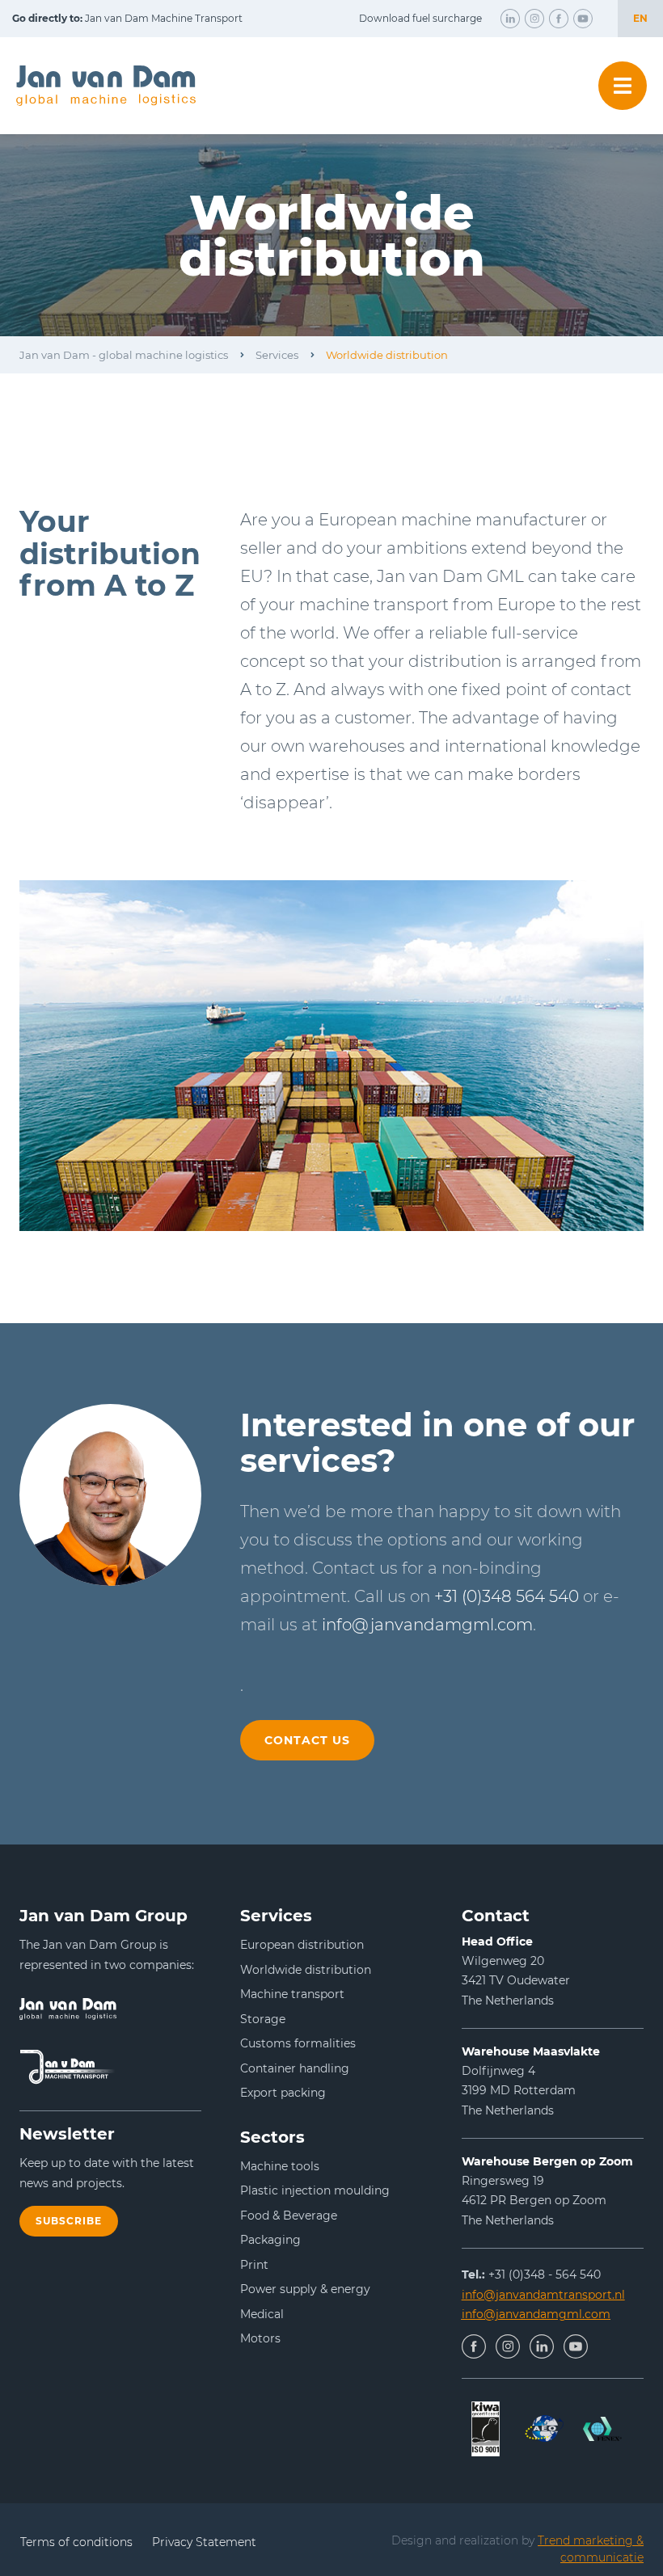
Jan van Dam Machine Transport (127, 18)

--

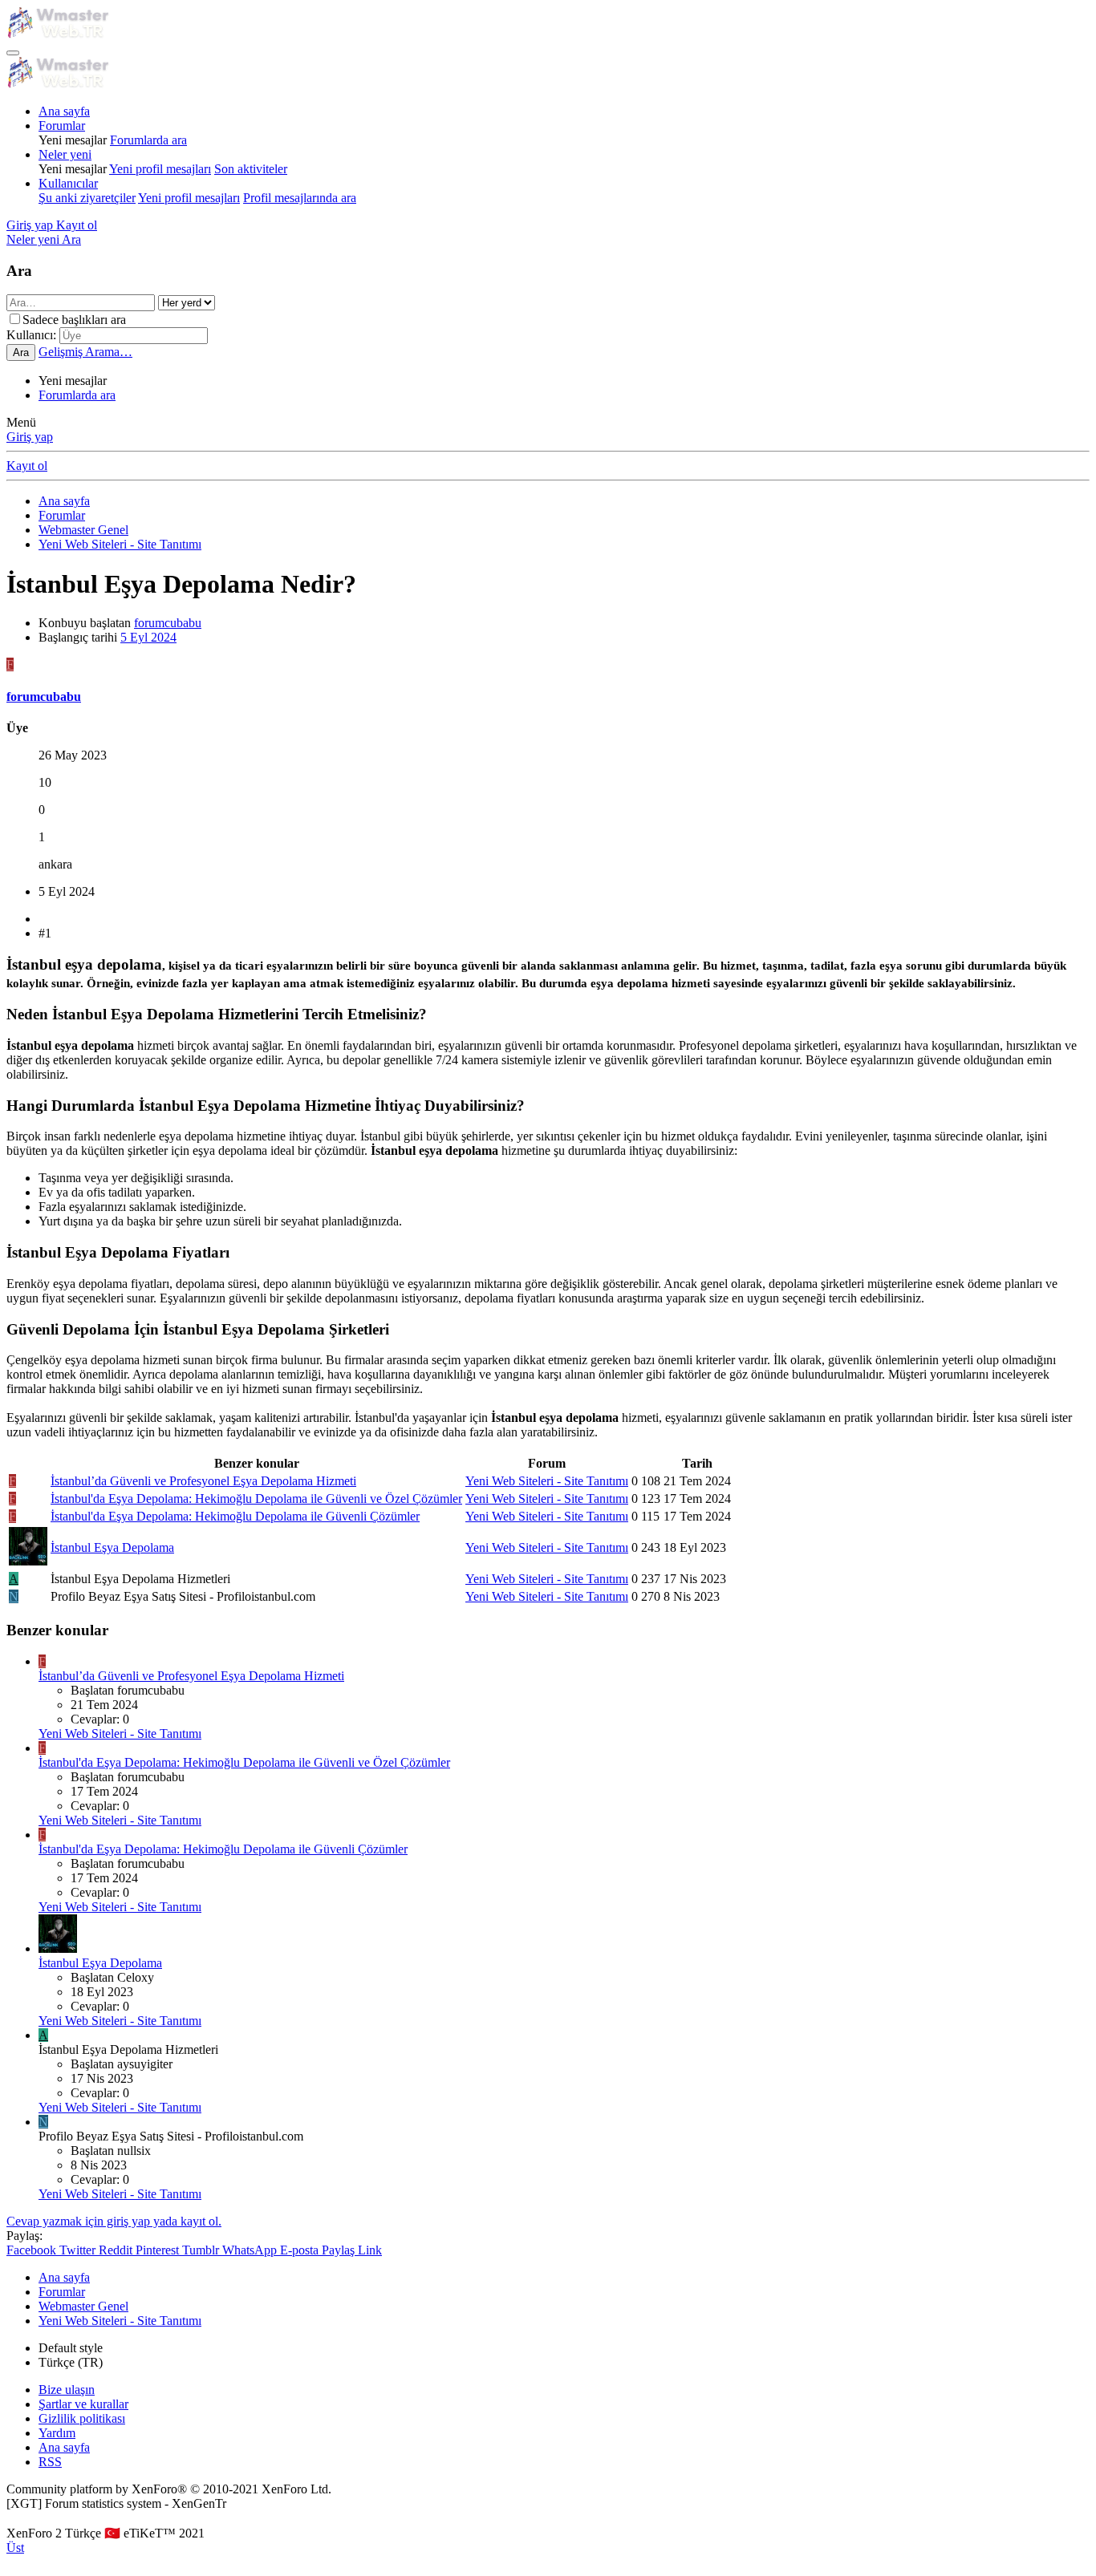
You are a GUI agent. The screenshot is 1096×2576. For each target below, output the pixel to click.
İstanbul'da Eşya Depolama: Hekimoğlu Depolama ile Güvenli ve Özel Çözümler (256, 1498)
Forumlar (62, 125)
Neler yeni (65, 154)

* * *

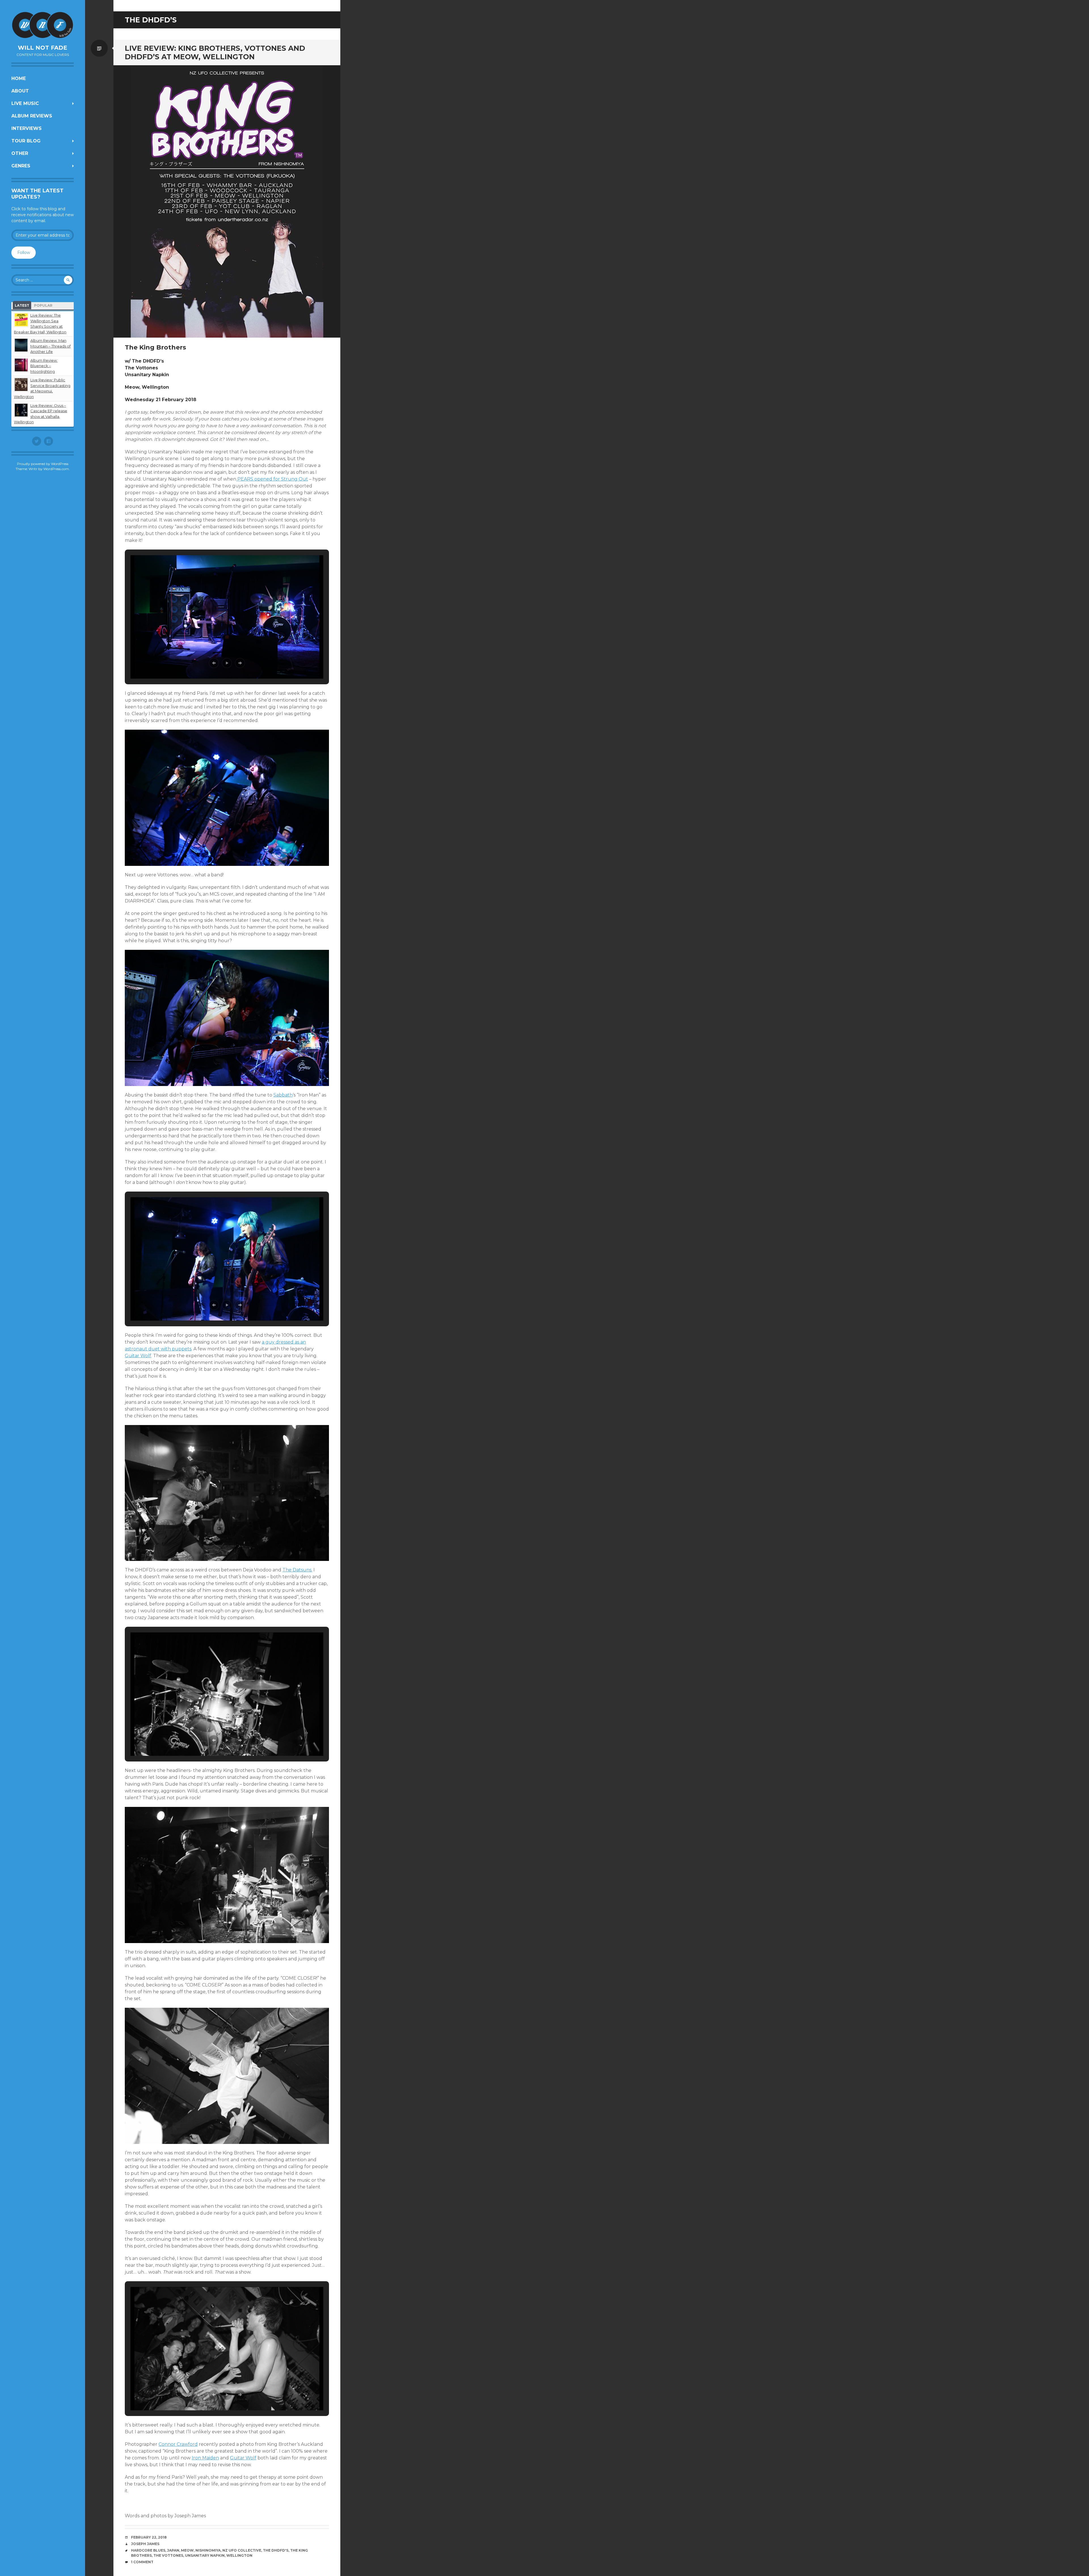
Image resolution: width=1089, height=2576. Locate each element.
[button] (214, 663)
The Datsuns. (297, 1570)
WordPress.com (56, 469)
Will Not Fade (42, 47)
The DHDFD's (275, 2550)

WHAT TO WORK ON: Please give again the lines above between the line holding "You are a GUI" and the line holding "Neler yeni (65, 154)", inclusive, exactly as they are and with nothing added.

RESULT BELOW:
You are a GUI agent. The screenshot is 1096×2576. For each target below, output the pixel to click.
İstanbul'da Eşya Depolama: Hekimoğlu Depolama ile Güvenli ve Özel Çözümler (256, 1498)
Forumlar (62, 125)
Neler yeni (65, 154)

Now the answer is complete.